[Data extracted from a collection]
==========

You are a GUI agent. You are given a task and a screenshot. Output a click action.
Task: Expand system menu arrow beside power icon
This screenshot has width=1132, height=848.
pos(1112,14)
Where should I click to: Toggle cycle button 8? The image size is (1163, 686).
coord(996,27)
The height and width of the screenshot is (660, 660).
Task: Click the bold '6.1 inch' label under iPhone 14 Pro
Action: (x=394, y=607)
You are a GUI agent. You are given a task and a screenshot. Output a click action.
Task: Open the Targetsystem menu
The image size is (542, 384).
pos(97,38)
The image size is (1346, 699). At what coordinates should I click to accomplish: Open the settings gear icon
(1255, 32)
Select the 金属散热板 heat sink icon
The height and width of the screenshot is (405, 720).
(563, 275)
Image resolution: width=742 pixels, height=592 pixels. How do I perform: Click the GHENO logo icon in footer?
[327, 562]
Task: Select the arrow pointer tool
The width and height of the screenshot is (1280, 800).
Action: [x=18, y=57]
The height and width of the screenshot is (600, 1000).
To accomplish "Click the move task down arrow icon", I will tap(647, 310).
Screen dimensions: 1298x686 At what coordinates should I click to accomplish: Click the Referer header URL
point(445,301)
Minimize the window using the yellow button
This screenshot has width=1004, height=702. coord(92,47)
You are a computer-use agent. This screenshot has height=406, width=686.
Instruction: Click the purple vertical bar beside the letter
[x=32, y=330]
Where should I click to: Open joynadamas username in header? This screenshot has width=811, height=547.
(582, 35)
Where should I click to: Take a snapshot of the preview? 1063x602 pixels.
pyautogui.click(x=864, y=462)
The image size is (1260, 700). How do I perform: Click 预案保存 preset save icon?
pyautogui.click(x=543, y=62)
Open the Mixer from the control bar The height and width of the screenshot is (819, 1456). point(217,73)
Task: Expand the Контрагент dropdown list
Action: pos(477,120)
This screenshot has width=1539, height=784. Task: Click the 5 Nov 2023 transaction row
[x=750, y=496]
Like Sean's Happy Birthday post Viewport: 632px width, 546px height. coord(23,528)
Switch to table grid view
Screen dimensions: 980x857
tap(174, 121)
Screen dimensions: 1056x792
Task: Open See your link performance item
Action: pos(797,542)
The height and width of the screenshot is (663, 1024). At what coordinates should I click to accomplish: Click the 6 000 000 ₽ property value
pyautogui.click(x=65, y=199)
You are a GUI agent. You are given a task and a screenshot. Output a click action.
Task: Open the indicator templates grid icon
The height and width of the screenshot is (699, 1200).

==========

# Instructions to follow
Reproduce each line above exactly.

# Reply to the task
You are a GUI agent. You are given a task and a screenshot. Output a click action.
Task: Expand system menu arrow beside power icon
This screenshot has width=1132, height=848.
pos(1112,14)
Where should I click to: Toggle cycle button 8? The image size is (1163, 686).
coord(996,27)
The height and width of the screenshot is (660, 660).
Task: Click the bold '6.1 inch' label under iPhone 14 Pro
Action: (x=394, y=607)
You are a GUI agent. You are given a task and a screenshot. Output a click action.
Task: Open the Targetsystem menu
The image size is (542, 384).
pos(97,38)
The image size is (1346, 699). At what coordinates should I click to accomplish: Open the settings gear icon
(1255, 32)
Select the 金属散热板 heat sink icon
The height and width of the screenshot is (405, 720).
(563, 275)
Image resolution: width=742 pixels, height=592 pixels. How do I perform: Click the GHENO logo icon in footer?
[327, 562]
Task: Select the arrow pointer tool
The width and height of the screenshot is (1280, 800).
Action: [x=18, y=57]
The height and width of the screenshot is (600, 1000).
To accomplish "Click the move task down arrow icon", I will tap(647, 310).
Screen dimensions: 1298x686 At what coordinates should I click to accomplish: Click the Referer header URL
point(445,301)
Minimize the window using the yellow button
This screenshot has width=1004, height=702. coord(92,47)
You are a computer-use agent. This screenshot has height=406, width=686.
Instruction: Click the purple vertical bar beside the letter
[x=32, y=330]
Where should I click to: Open joynadamas username in header? This screenshot has width=811, height=547.
(582, 35)
Where should I click to: Take a snapshot of the preview? 1063x602 pixels.
pyautogui.click(x=864, y=462)
The image size is (1260, 700). How do I perform: Click 预案保存 preset save icon?
pyautogui.click(x=543, y=62)
Open the Mixer from the control bar The height and width of the screenshot is (819, 1456). point(217,73)
Task: Expand the Контрагент dropdown list
Action: pos(477,120)
This screenshot has width=1539, height=784. Task: Click the 5 Nov 2023 transaction row
[x=750, y=496]
Like Sean's Happy Birthday post Viewport: 632px width, 546px height. coord(23,528)
Switch to table grid view
Screen dimensions: 980x857
tap(174, 121)
Screen dimensions: 1056x792
Task: Open See your link performance item
Action: pos(797,542)
The height and width of the screenshot is (663, 1024). At what coordinates should I click to accomplish: Click the 6 000 000 ₽ property value
pyautogui.click(x=65, y=199)
You are a GUI agent. You are given a task and a screenshot. Output a click action.
Task: Open the indicator templates grid icon
The height and width of the screenshot is (699, 1200).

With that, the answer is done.